A leading religious commentator has questioned why British fundamentalist Christian groups that oppose gay rights have spoken out against a hate preacher from America.
The Home Office confirmed yesterday that Fred Phelps and Shirley Phelps-Roper of the Westboro Baptist Church will be denied entry to the UK should they try to travel here.
WBC had claimed it was going to picket a performance of a gay-themed play in Basingstoke later today.
The Kansas-based sect, which has less than 60 members, is notorious in the US for picketing the funerals of soldiers killed in action with placards claiming God Hates Fags.
The group claim to believe that deaths and natural disasters are God’s punishment on the world for tolerating homosexuality.
The Baptist Union of Great Britain, the Evangelical Alliance UK, Faithworks, the Methodist Church of Great Britain, the United Reformed Church and Bible Society-funded thintank Theos said in a joint statement:
“We are dismayed that members of Westboro Baptist Church (based in Kansas, USA and not associated with the Baptist Union of Great Britain) might picket the performance of The Laramie Project in Basingstoke on Friday.
“We do not share [Westboro's] hatred of lesbian and gay people. We believe that God loves all, irrespective of sexual orientation, and we unreservedly stand against their message of hate toward those communities.
“Neither the style nor substance of their preaching expresses the historic, orthodox Christian faith.
“And we ask that the members of Westboro Baptist Church refrain from stirring up any more homophobic hatred in the UK or elsewhere.”

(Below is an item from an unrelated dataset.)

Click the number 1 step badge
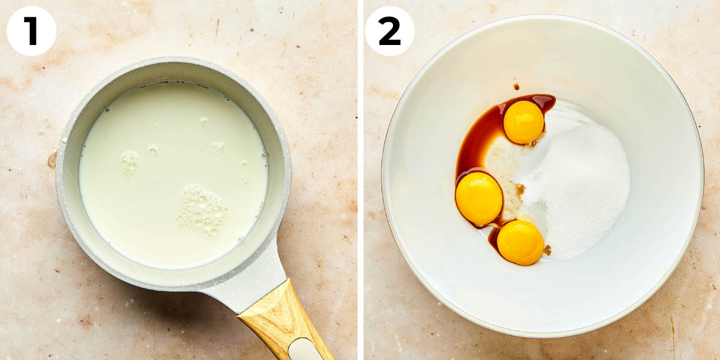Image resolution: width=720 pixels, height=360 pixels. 31,31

Jonathan Bartley, co-director of the religion and society thinktank Ekklesia, said:
“It is welcome that a number of churches and evangelical groups have made a public statement and joined the many others who are opposing Westboro Baptist church-style hate speech.
“But it is relatively easy to issue statements against extremists, distance oneself, and condemn them.
“It is more challenging, and uncomfortable, to acknowledge what one might have in common with those we find abhorrent. But that is what the message at the heart of the Christian faith requires.
“This is the real challenge that Westboro Baptist church presents.
“And among those who have condemned Westboro are some who preach rejection of faithful gay relationships, who deny their baptism and Christian ministry, and who refuse their wisdom.
“Some have attempted to negotiate opt-outs from equalities legislation so they can themselves discriminate against lesbian and gay people in employment and in the provision of goods and services.
“The Evangelical Alliance in particular removed the Courage Trust from its membership when the Trust made a Christian commitment to affirming lesbian and gay people.
“The six churches and groups have said with one voice: ‘We believe that God loves all, irrespective of sexual orientation.’ We invite them to reflect these words in their actions.”